Problem Description
Design an algorithm that collects daily price quotes for a stock and returns the span of that stock's price for the current day. The span is defined as the maximum number of consecutive days (including today and going backwards) over which the stock price was less than or equal to today's price.
Key Insights
- The problem can be solved efficiently using a monotonic stack.
- Store pairs of (price, span) in the stack, where span is the number of consecutive days whose prices are less than or equal to that price.
- For every new price, pop elements from the stack while they are less than or equal to the current price, and accumulate their spans.

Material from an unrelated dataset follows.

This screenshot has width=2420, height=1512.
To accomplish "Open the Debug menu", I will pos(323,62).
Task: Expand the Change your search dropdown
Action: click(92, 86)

- This approach ensures that each price is processed only once, leading to an amortized O(1) time per operation.
Space and Time Complexity
Time Complexity: Amortized O(1) per call to next Space Complexity: O(n) where n is the number of price quotes stored in the stack
Solution
We use a monotonic stack to keep track of prices and their associated spans. Each time the next price is introduced, we:
- Initialize a span value of 1 for the current day.
- While the stack is not empty and the price at the top of the stack is less than or equal to the current price, pop the pair and add its span to the current span.
- Push the current price and its computed span onto the stack.
- Return the span.
This works because the popped elements represent a sequence of consecutive days where the stock prices were less than or equal to the current price.